笔者在近20年来,采用经颈静脉途径进行开通穿刺肝静脉闭塞200余例,在提高穿刺成功率的技巧方面经验如下:①在进行介入治疗前给予超声检查和(或)MRA检查了解肝静脉主干的直径和走向是十分必要的,肝静脉主干扩张使开通容易成功,且开通后临床效果好。②仔细观察下腔静脉造影图片,在下腔静脉造影图像上可以看到以下几个对开通穿刺具有指导意义的征象(图51-3)。

图51-3下腔静脉造影

A.隔膜膨出征;B.喷射征;C.交界征

(1)喷射征:肝静脉开口为膜性阻塞合并小孔时在下腔静脉造影图像上可以看到一条1~2mm斜行走向的负影,根据负影的位置使用Cobra导管和超滑导丝配合即可将导丝插入阻塞的肝静脉内。喷射征同样可以见于副肝静脉阻塞的患者,在少数副肝静脉开口于下腔静脉前壁时,喷射征表现为点状负影,酷似一小气泡影。
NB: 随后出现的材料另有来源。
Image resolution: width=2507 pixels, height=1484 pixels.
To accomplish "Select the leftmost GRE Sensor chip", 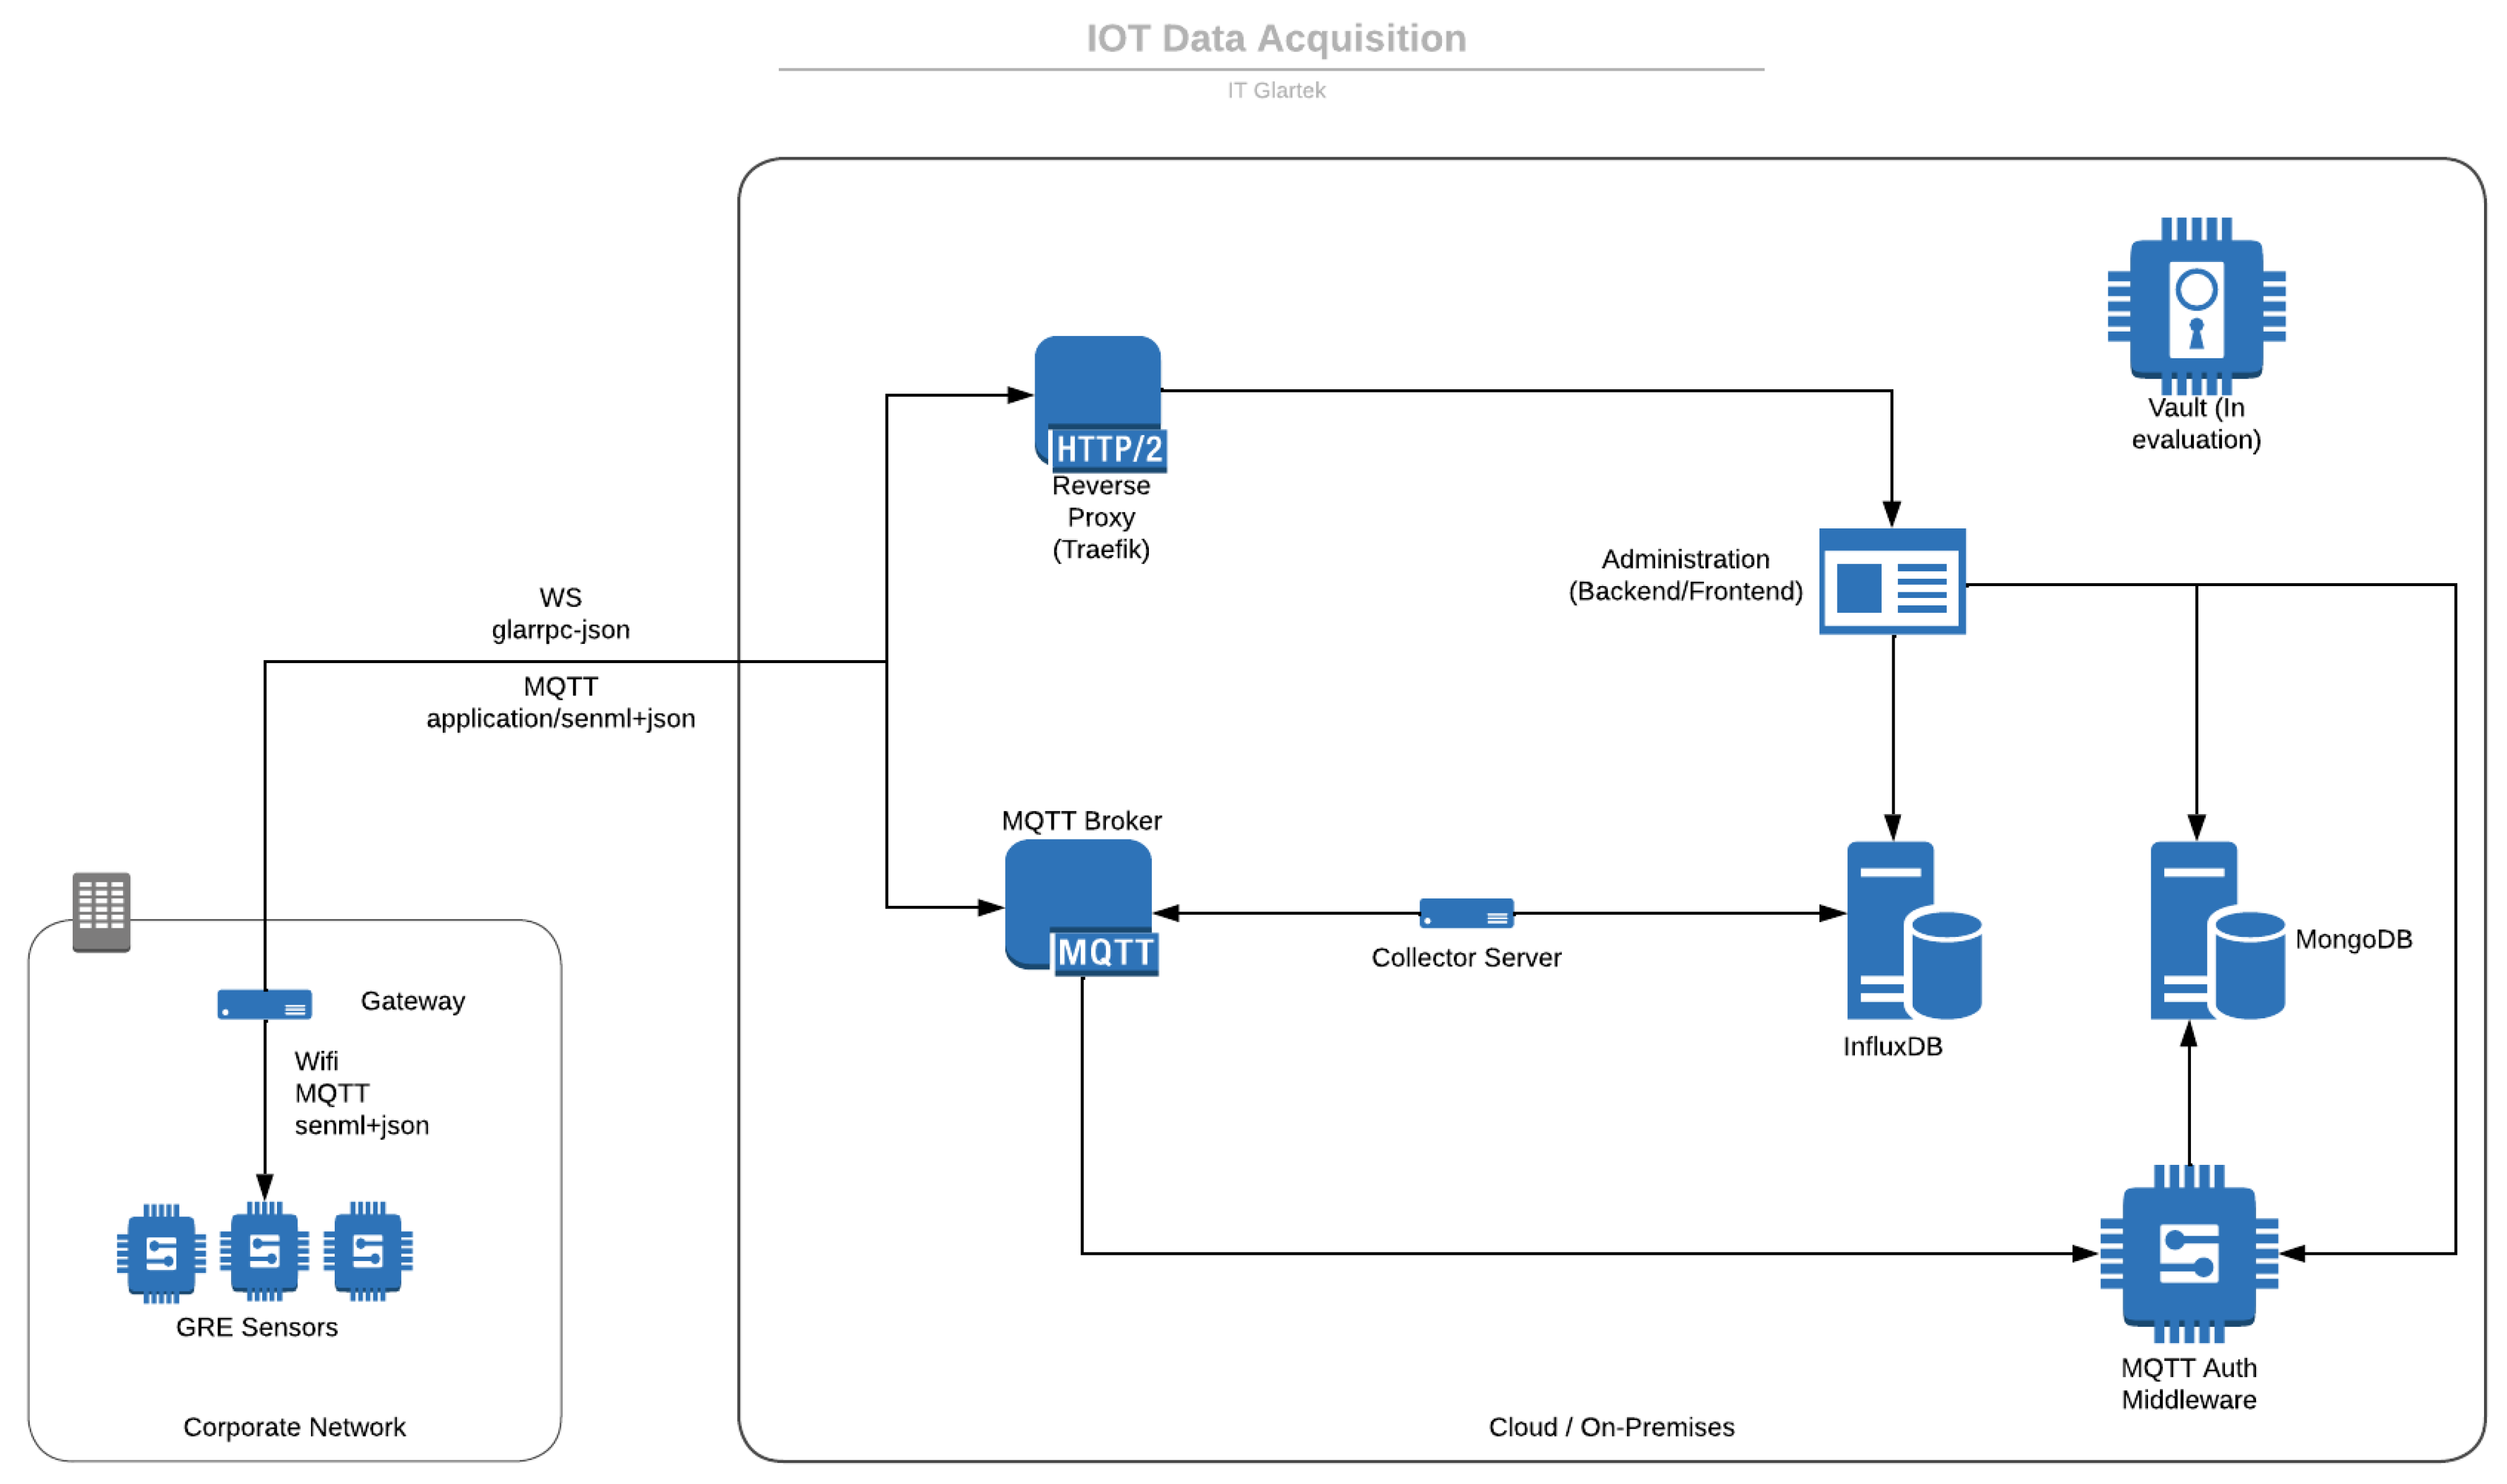I will point(161,1253).
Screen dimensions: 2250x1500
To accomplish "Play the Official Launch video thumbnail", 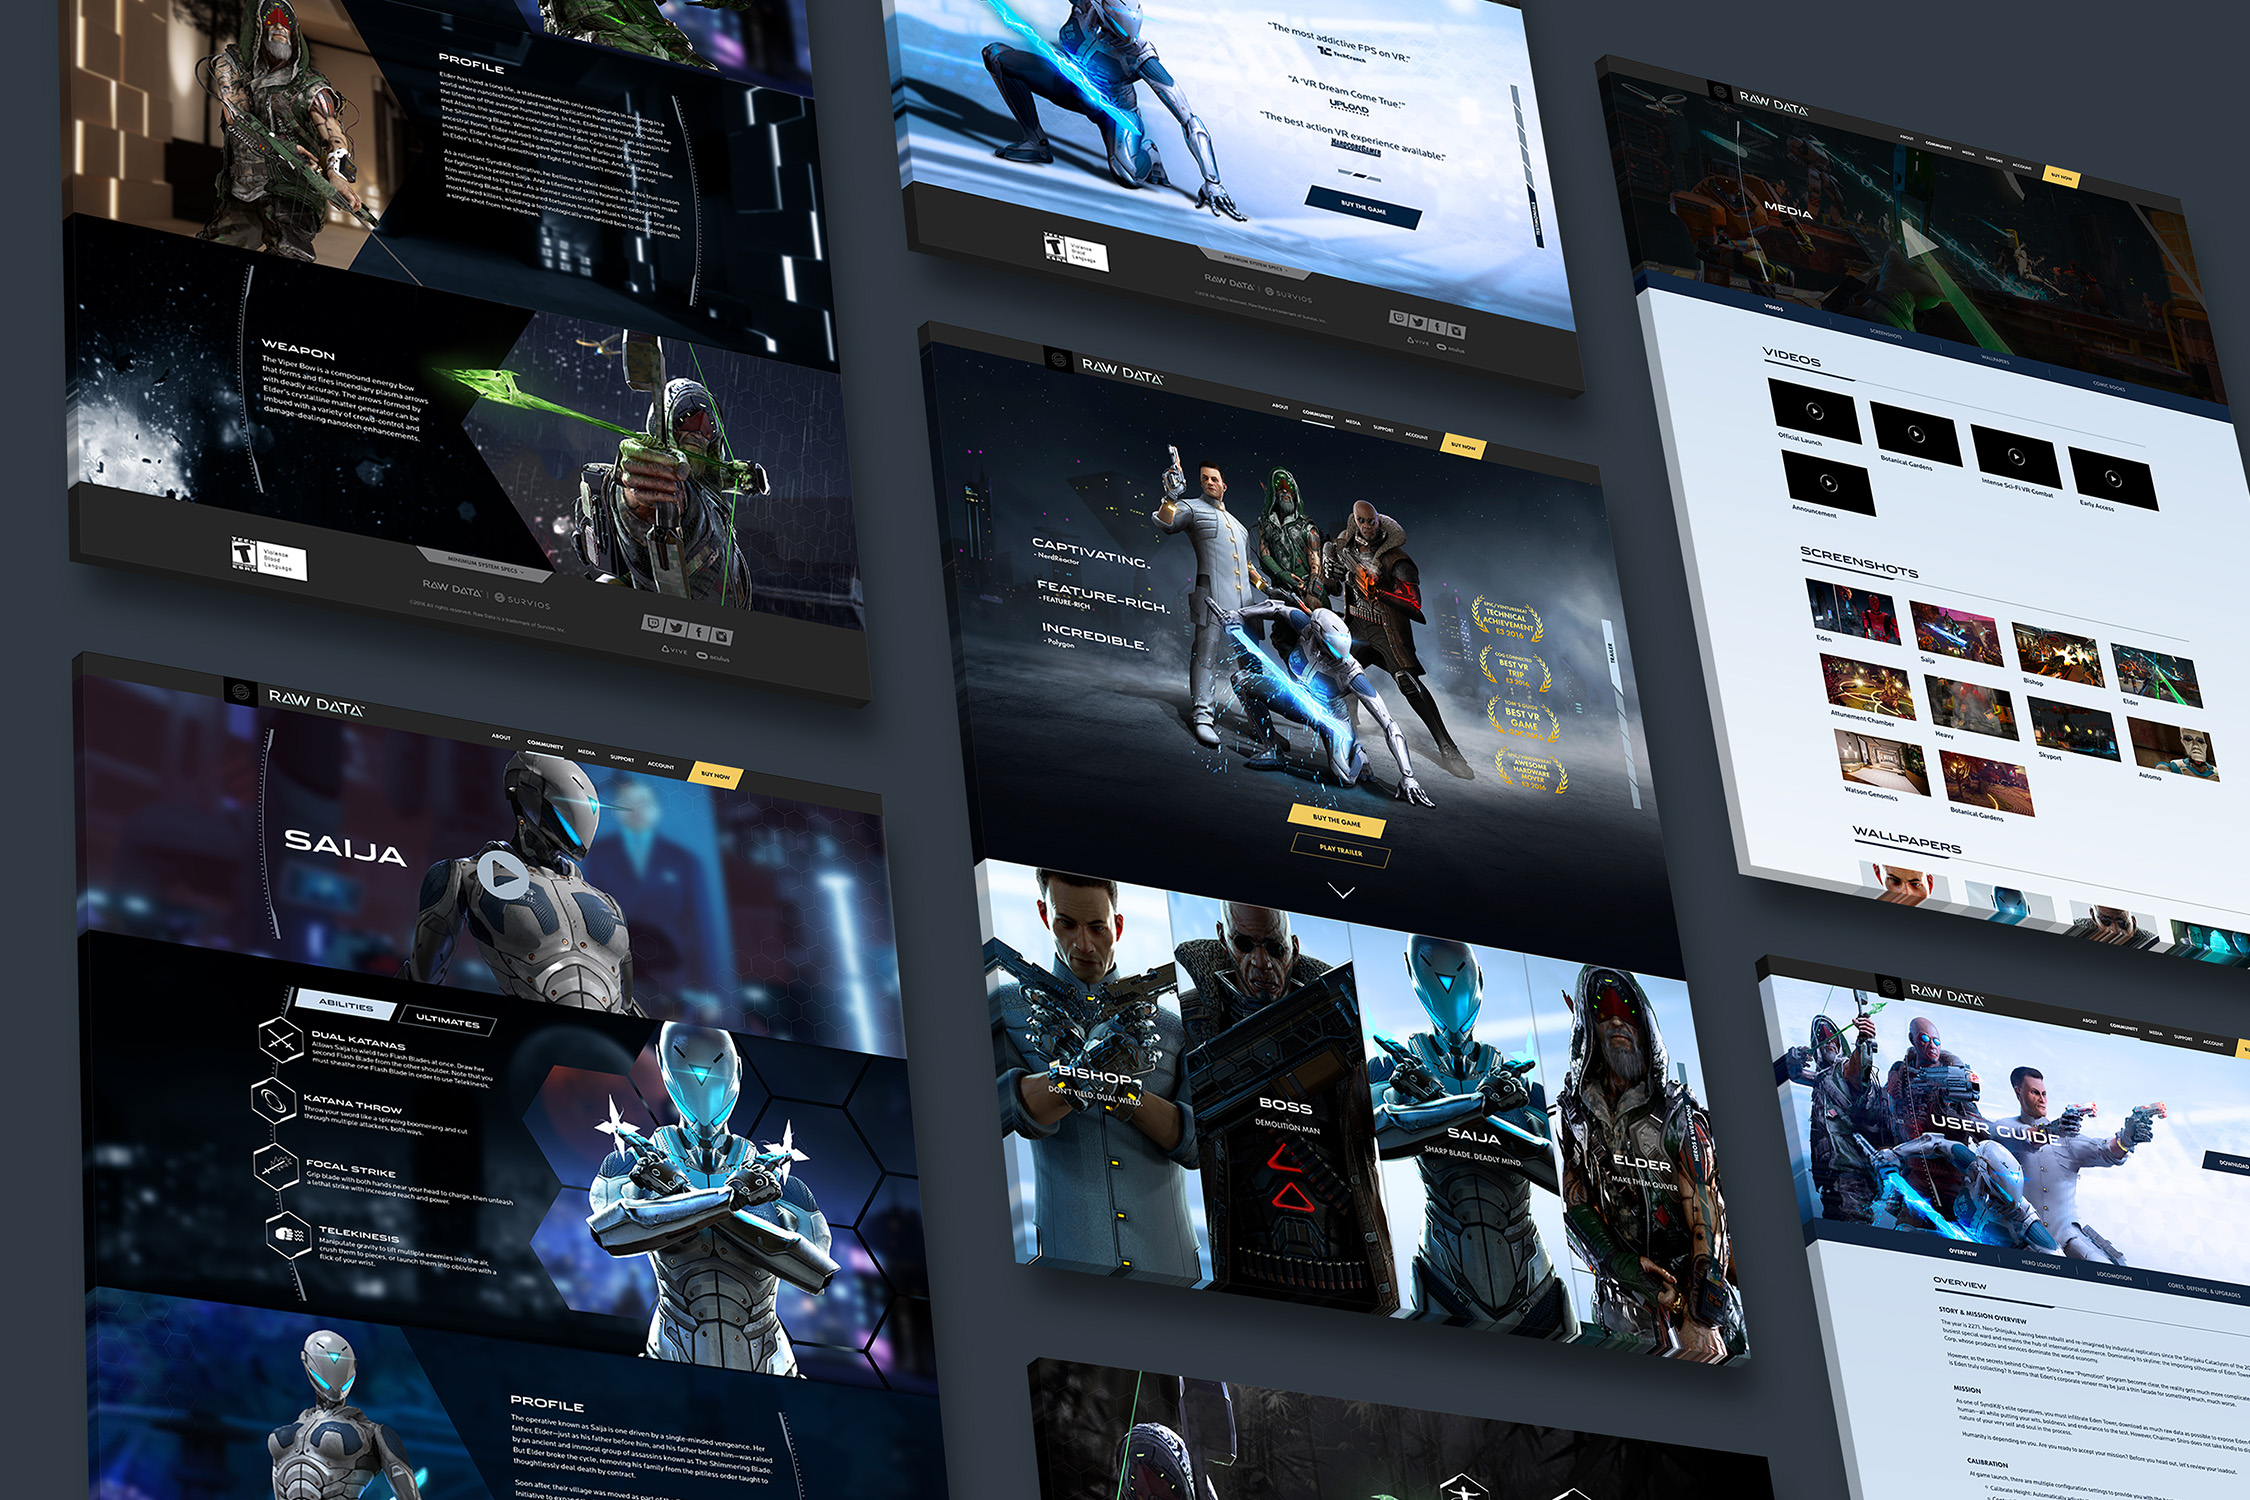I will 1814,411.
根据“气泡影”的位置可以比较容易地寻找到副肝静脉开口。

(2)隔膜膨出征:由于肝静脉阻塞后的压力升高可以达到40~50cm水柱,升高的肝静脉压力可以将较薄的隔膜推向下腔静脉,在下腔静脉造影时可以在肝静脉开口位置出现一半圆形或三角形充盈缺损区隔膜膨出的位置即为肝静脉开口位置,以此位置进行定位穿刺,可以轻松取得开通穿刺成功。

(3)交界征:肝右静脉与下腔静脉汇合后即呈现为一膨大段,此段位于肝脏上缘上方,由于此段没有肝的包裹,与肝静脉开口下方受压变细的下腔静脉形成一明显的交界,此交界点又是进行肝右静脉穿刺点的定位点,故判定和使用此交界点是进行肝右静脉开通穿刺的要点之一。